(Collected data)
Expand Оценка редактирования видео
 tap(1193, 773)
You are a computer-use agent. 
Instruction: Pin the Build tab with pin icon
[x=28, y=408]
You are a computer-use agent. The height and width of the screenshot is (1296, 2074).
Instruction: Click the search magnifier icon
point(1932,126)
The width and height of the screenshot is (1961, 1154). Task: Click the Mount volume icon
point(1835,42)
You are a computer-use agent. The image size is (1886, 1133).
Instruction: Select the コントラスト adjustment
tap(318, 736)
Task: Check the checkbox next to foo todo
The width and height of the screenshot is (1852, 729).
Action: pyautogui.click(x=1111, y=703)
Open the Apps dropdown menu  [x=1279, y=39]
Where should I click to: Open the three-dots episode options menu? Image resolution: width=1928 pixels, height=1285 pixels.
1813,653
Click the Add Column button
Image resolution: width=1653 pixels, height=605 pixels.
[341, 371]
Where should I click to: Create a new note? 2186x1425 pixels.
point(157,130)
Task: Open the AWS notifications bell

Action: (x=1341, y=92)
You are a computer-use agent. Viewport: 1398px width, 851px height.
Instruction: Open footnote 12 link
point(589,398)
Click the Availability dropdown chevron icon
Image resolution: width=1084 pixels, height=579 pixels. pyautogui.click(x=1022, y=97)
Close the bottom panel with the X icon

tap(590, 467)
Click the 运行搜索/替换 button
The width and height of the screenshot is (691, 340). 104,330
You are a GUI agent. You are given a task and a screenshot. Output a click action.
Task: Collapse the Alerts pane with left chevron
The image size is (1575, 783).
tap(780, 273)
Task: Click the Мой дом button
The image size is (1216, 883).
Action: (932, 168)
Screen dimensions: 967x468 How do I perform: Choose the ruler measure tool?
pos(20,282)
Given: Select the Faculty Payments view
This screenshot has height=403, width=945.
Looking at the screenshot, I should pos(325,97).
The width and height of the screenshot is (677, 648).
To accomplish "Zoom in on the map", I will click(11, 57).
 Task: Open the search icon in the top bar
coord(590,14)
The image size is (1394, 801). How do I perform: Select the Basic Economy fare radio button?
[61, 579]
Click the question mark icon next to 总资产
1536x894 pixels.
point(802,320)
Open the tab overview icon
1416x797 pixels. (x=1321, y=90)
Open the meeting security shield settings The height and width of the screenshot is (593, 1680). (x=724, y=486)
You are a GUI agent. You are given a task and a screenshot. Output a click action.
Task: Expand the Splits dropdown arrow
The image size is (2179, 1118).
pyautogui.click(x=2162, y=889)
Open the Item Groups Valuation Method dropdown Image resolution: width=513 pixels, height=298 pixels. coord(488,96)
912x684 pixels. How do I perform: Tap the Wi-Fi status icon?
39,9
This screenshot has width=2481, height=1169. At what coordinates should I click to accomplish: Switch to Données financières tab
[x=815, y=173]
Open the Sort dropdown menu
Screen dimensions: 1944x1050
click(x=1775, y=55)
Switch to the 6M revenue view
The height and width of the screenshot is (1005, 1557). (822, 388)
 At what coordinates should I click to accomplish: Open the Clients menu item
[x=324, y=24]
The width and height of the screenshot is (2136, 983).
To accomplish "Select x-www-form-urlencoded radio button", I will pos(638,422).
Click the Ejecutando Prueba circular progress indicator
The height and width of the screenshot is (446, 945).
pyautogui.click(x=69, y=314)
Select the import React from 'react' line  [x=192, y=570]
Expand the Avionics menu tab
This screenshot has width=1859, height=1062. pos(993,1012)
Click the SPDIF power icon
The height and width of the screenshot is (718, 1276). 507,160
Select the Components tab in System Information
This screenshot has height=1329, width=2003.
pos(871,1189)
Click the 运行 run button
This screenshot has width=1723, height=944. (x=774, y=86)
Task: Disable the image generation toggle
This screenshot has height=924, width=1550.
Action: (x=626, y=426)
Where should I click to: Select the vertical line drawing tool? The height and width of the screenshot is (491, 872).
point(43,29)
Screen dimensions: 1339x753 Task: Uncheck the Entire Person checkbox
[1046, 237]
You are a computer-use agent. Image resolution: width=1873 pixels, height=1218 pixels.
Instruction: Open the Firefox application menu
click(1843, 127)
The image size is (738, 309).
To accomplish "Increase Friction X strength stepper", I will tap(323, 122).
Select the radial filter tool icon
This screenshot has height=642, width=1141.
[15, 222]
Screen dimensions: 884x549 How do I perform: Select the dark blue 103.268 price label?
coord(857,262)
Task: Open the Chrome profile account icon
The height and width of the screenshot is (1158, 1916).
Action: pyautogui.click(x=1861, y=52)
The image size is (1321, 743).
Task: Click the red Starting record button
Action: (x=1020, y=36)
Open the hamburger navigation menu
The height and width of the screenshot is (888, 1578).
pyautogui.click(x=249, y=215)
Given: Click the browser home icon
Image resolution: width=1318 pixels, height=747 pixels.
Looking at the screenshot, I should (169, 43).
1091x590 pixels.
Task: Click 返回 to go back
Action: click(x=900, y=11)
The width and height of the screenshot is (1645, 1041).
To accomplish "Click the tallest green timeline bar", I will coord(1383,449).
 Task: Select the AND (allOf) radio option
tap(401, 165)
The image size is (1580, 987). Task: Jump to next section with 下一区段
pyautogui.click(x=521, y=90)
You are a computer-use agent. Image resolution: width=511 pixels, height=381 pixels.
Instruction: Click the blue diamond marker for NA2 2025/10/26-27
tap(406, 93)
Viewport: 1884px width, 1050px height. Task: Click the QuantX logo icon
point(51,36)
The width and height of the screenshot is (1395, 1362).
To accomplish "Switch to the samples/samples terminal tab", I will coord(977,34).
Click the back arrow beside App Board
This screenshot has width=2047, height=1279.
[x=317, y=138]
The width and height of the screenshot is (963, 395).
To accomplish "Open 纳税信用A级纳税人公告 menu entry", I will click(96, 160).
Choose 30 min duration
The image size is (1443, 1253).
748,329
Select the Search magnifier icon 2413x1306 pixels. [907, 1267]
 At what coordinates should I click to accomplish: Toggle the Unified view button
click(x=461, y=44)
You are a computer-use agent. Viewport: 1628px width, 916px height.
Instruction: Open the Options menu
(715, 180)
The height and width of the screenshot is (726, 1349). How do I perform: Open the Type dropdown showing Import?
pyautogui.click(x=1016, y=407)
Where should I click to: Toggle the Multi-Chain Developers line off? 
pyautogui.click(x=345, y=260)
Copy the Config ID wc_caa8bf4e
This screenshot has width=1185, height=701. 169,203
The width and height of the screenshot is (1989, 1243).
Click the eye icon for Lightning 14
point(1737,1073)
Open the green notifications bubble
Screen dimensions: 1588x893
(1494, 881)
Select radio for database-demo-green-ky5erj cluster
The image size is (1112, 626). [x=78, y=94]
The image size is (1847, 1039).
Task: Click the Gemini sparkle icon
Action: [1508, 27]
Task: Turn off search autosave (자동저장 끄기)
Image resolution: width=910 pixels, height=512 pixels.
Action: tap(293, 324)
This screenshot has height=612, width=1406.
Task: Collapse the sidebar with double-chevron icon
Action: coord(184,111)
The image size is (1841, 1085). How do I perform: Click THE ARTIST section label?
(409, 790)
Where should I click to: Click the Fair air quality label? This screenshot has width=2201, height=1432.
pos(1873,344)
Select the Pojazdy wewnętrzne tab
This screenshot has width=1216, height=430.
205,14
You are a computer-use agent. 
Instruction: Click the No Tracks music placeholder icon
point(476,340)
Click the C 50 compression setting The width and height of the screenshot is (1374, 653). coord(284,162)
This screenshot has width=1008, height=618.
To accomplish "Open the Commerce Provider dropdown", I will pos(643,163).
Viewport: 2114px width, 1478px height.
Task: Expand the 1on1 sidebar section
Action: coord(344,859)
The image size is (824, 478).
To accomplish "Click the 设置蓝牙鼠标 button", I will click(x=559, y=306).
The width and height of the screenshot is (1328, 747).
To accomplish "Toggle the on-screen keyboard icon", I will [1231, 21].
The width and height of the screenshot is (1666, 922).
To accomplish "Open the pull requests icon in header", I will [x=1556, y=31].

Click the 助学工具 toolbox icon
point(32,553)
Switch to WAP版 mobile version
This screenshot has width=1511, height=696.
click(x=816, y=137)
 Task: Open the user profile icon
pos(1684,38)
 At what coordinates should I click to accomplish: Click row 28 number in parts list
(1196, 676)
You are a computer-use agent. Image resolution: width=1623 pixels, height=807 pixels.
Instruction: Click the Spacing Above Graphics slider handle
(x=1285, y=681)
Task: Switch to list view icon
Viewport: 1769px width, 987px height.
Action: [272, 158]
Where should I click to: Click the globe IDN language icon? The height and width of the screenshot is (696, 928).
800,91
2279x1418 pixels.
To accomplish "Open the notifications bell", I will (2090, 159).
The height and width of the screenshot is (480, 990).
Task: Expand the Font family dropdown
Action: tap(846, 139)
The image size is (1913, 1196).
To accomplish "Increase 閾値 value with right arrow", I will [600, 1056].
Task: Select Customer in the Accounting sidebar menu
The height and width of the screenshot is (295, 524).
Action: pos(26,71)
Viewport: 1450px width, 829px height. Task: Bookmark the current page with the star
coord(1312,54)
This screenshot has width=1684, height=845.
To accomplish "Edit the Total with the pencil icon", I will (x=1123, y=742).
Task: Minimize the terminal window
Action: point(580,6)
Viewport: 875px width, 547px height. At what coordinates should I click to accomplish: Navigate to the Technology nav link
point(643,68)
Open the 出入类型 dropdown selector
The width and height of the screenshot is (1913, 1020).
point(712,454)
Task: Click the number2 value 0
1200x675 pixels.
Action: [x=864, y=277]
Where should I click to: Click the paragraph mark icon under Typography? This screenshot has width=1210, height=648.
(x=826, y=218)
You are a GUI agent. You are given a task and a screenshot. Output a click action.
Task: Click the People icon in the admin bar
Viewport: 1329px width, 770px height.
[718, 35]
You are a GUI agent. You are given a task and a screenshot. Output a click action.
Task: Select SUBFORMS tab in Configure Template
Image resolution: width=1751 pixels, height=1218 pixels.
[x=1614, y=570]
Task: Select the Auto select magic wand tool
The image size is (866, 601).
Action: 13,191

Directions for this task: Set down, unchanged, only those lines above that fall between the line with "This screenshot has height=1329, width=2003." and the line with "Task: Open the Chrome profile account icon", the two end lines included.

Worked solution:
This screenshot has height=1329, width=2003.
pos(871,1189)
Click the 运行 run button
This screenshot has width=1723, height=944. (x=774, y=86)
Task: Disable the image generation toggle
This screenshot has height=924, width=1550.
Action: (x=626, y=426)
Where should I click to: Select the vertical line drawing tool? The height and width of the screenshot is (491, 872).
point(43,29)
Screen dimensions: 1339x753 Task: Uncheck the Entire Person checkbox
[1046, 237]
You are a computer-use agent. Image resolution: width=1873 pixels, height=1218 pixels.
Instruction: Open the Firefox application menu
click(1843, 127)
The image size is (738, 309).
To accomplish "Increase Friction X strength stepper", I will tap(323, 122).
Select the radial filter tool icon
This screenshot has height=642, width=1141.
[15, 222]
Screen dimensions: 884x549 How do I perform: Select the dark blue 103.268 price label?
coord(857,262)
Task: Open the Chrome profile account icon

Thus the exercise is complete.